Monitoring and long-term reporting for IBM Spectrum Protect Plus. Provides a data bridge from SPP to InfluxDB and provides visualization dashboards via Grafana.
Apache License 2.0
13 stars 8 forks source link

parsing exception for ssh results when a vSNAP server is not online #84

Closed baslerj closed 2 years ago

baslerj commented 2 years ago

The following parsing error was observed: Exception in FILE: influx_client.py, Line: 646, Exception: <class 'influxdb.exceptions.InfluxDBClientError'> Exception Message: 400: {"error":"partial write: unable to parse 'vsnap_pools,encryption_enabled=False,id=1,name=primary,pool_type=raid0,status=Unknown,hostName=x.x.x.x,ssh_type=VSNAP compression_ratio=1.00x,deduplication_ratio=1.00x,diskgroup_size=1i,health=0i 1641493989': invalid number dropped=0"} Some messages were lost when sending buffer for table vsnap_pools, but everything else should be OK Storing script metrics total of 7 exception/s occured

Running vsnap pool show on the remote system indicates there is a problem with the vsnap pool.
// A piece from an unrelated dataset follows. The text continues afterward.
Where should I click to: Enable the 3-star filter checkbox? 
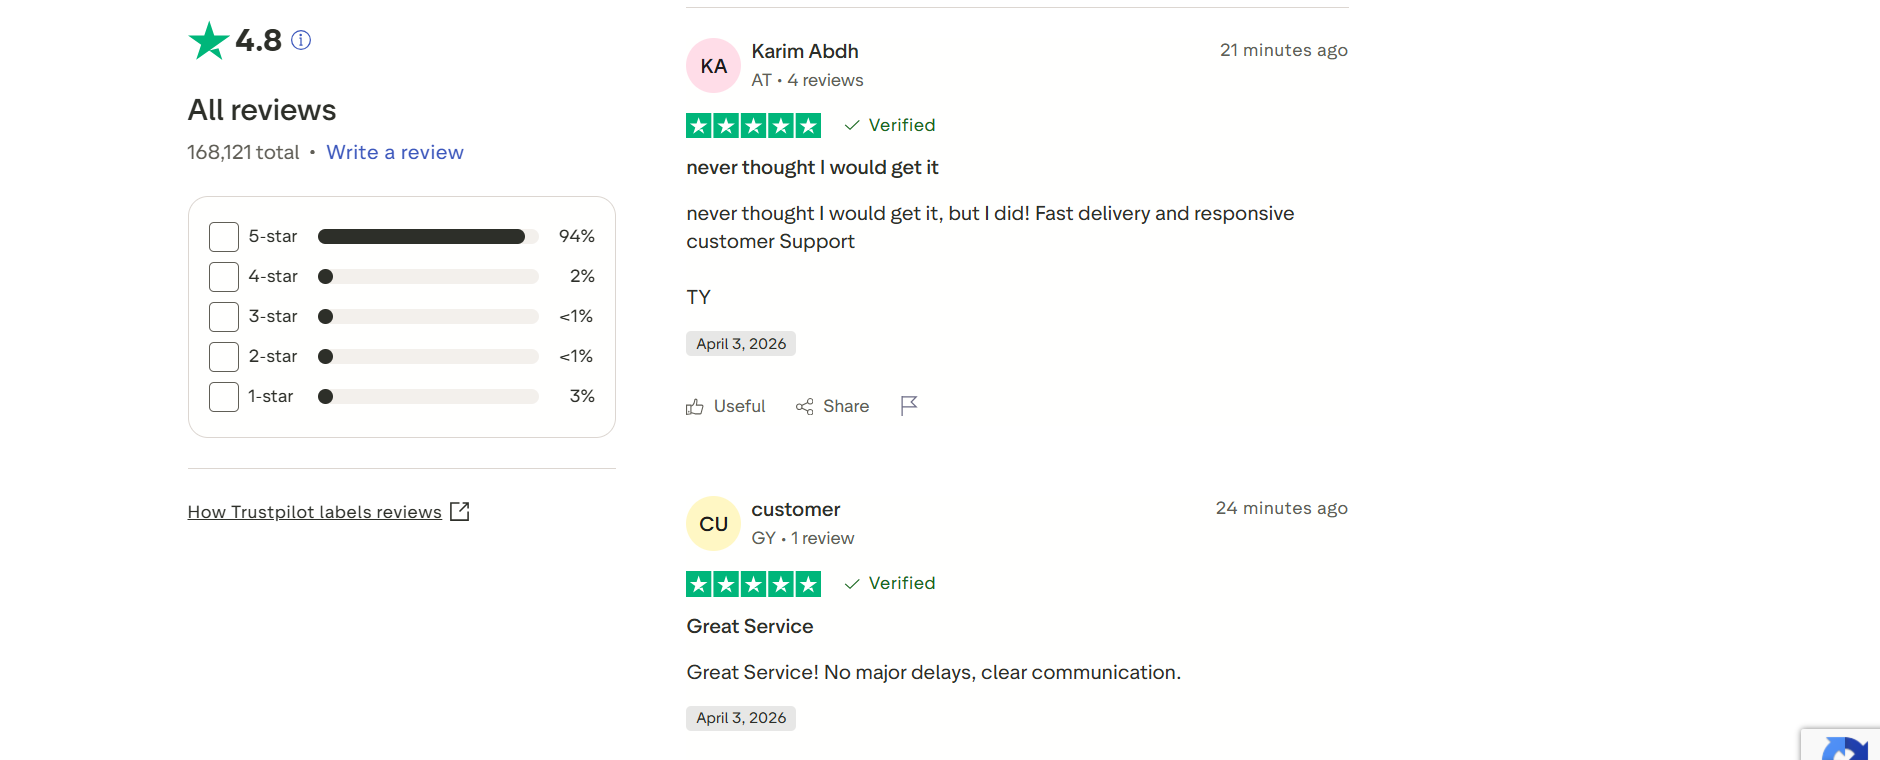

I recommend matching cases where state != "ONLINE" and making an update the will reflect the error condition in a vsnap status report.
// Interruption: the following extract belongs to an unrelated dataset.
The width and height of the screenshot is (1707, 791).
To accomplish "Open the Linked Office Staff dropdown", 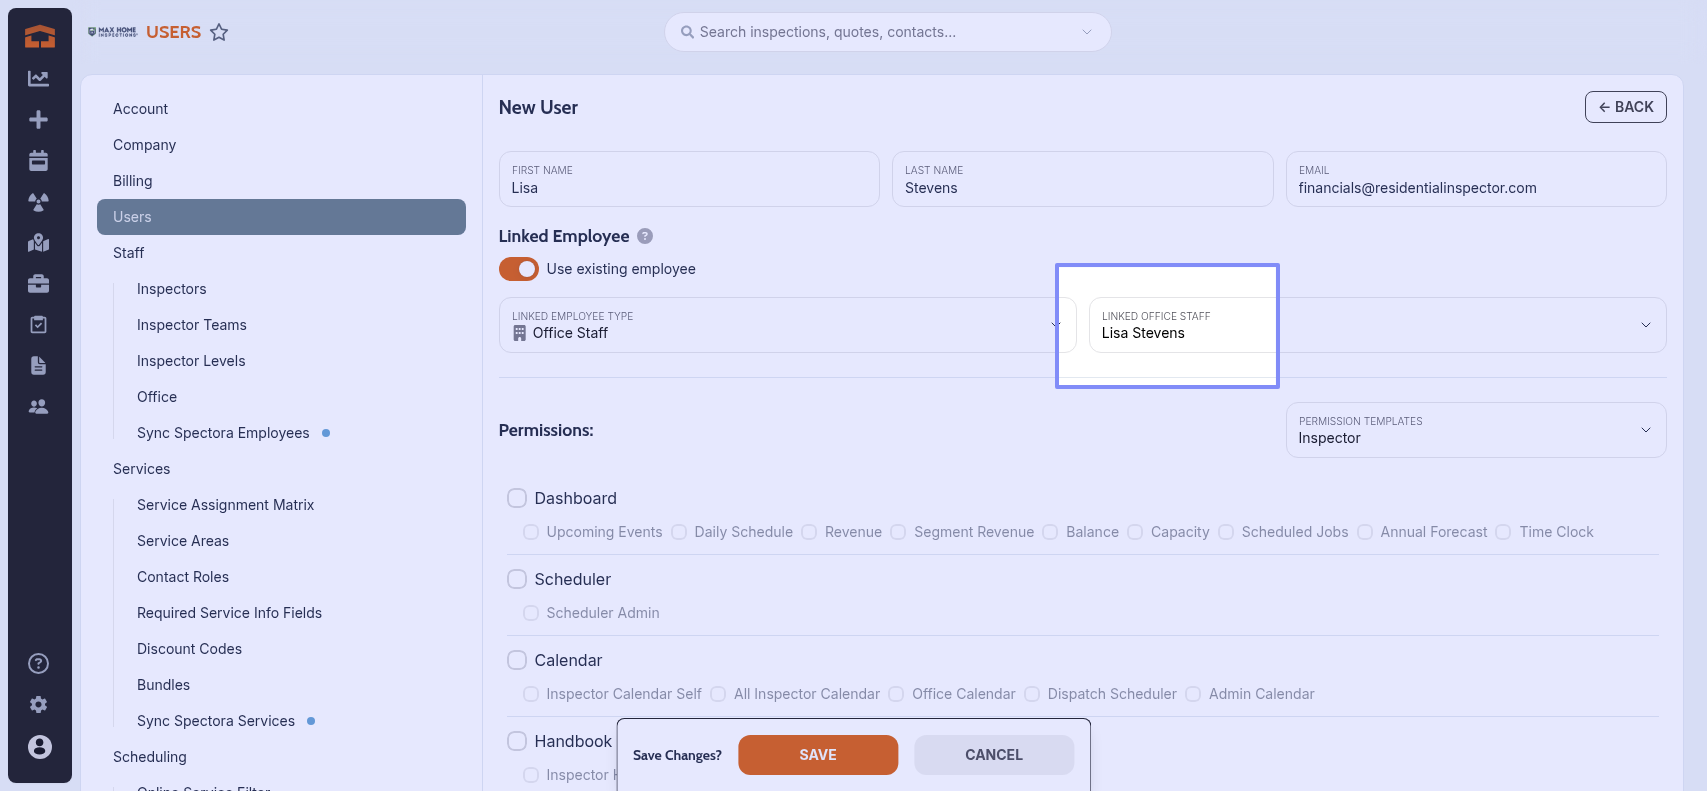I will [x=1376, y=326].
` sudo vsnap pool show TOTAL: 1

ID: 1 NAME: primary POOL TYPE: raid0 STATUS: Unknown HEALTH: No `

NielsKorschinsky commented 2 years ago

@baslerj It seems like the issue is that the compression ratio and dedup-ratio includes now a x, instead of beeing a pure float.

A few important questions:

If the values are fine, I would only trim out the x to allow processing of these stats again. If the 1.00 values are placeholders I will cut out any invalid datapoints.

NielsKorschinsky commented 2 years ago

@baslerj tried to recreate this issue with a DEGRADED state, but it seems like this issue is either fixed or very depended on the UNKNOWN status. Due to PR #87 the vsnap-API will most likely only be called when it is full/mostly available, preventing a UNKNOWN state. If this error occurs again a hotfix can be deployed, implementing it now would only bloat the code unnecessary.